The overhead of abstraction in C/C++ vs. Python/Ruby

I’ve been working on some Python and Ruby libraries lately that wrap C extensions. An interesting and important observation came to me as I was doing some of the design.

Please note this is not meant to be any kind of commentary of the relative value between these languages. It’s a specific observation that is useful when you are crossing the language barrier and deciding the boundary between what should go in the high-level language vs what should go in C or C++.

The observation I made is that C and C++ compilers can inline, whereas interpreters for Python and Ruby generally do not.
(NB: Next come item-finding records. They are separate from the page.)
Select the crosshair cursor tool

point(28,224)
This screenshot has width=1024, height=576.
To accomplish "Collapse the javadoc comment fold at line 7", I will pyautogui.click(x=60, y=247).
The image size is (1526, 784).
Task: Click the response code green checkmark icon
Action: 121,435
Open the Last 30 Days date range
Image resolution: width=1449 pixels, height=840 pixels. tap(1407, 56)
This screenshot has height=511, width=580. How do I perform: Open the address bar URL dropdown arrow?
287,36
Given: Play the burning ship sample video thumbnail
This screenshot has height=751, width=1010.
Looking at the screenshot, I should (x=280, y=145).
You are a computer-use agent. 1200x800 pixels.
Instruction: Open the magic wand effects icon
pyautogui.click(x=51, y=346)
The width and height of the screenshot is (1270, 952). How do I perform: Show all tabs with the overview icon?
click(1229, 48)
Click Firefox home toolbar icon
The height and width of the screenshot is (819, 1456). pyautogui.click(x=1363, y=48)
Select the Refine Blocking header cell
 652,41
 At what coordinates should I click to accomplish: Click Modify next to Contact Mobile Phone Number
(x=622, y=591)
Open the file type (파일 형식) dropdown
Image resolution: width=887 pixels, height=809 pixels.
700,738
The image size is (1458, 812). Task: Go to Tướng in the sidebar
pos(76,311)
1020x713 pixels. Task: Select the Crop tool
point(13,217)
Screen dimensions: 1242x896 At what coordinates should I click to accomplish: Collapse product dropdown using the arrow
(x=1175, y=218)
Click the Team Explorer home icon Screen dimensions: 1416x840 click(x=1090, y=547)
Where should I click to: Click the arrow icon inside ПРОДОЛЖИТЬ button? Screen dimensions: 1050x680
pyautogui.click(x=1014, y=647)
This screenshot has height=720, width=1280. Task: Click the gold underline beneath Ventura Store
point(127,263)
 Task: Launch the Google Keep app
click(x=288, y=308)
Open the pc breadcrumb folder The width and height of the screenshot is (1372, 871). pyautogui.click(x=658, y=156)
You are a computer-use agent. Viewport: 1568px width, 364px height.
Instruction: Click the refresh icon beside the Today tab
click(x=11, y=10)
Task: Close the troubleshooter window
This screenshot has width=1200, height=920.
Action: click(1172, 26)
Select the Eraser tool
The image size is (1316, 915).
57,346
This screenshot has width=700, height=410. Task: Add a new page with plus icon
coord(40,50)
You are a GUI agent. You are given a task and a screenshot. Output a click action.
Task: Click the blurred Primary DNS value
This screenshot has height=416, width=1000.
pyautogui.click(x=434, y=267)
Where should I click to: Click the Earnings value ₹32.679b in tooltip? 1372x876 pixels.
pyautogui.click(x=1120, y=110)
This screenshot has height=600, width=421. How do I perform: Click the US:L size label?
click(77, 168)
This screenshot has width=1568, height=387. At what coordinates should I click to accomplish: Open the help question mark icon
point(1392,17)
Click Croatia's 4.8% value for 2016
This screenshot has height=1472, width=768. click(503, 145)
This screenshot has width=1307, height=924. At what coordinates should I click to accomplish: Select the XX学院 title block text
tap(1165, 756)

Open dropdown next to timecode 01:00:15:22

This may seem like a mundane observation, but what it means is that building abstractions in the high-level language has a noticeable cost, where in C and C++ simple abstractions built around function calls are basically free.

To illustrate, take this Python program:

total = 0

for i in range(1000000):
  total += i

print total

Now suppose we want to abstract this a bit (this is a toy example, but mirrors the structure of real abstractions):

total = 0

class Adder:
  def __init__(self):
    self.total = 0

  def add(self, i):
    self.total += i

adder = Adder()

for i in range(1000000):
  adder.add(i)

print adder.total

On my machine, the second example is less than half the speed of the first. (The same is true of Ruby when I tried equivalent programs).

$ time python test.py
499999500000

real 0m0.158s
user 0m0.133s
sys     0m0.023s
$ time python test2.py
499999500000

real 0m0.396s
user 0m0.367s
sys     0m0.024s

Compare this with the equivalent first program in C++ (I used “volatile” to prevent the compiler from being too smart and collapsing the loop completely):

#include <stdio.h>

int main() {
  volatile long total = 0;

  for (long i = 0; i < 100000000; i++) {
    total += i;
  }

  printf("%ld\n", total);
}

And the version with the adder abstracted into a class:

#include <stdio.h>

class Adder {
 public:
  Adder() : total(0) {}

  void add(long i) { total += i; }

  volatile long total;
};

int main() {
  Adder adder;

  for (long i = 0; i < 100000000; i++) {
    adder.add(i);
  }

  printf("%ld\n", adder.total);
}

On my machine, not only do they take the same amount of time, they compile into literally exactly the same machine code.

We already know that Python and Ruby are noticeably slower than C and C++ (again, not a dig, the two serve different purposes), which suggests that performance-critical code should go in C or C++. But the extra observation here is that any layers or abstractions in Python or Ruby have an inherent cost, whereas in C or C++ you can layer abstractions much more freely without fear of additional overhead, particularly for functions or classes in a single source file.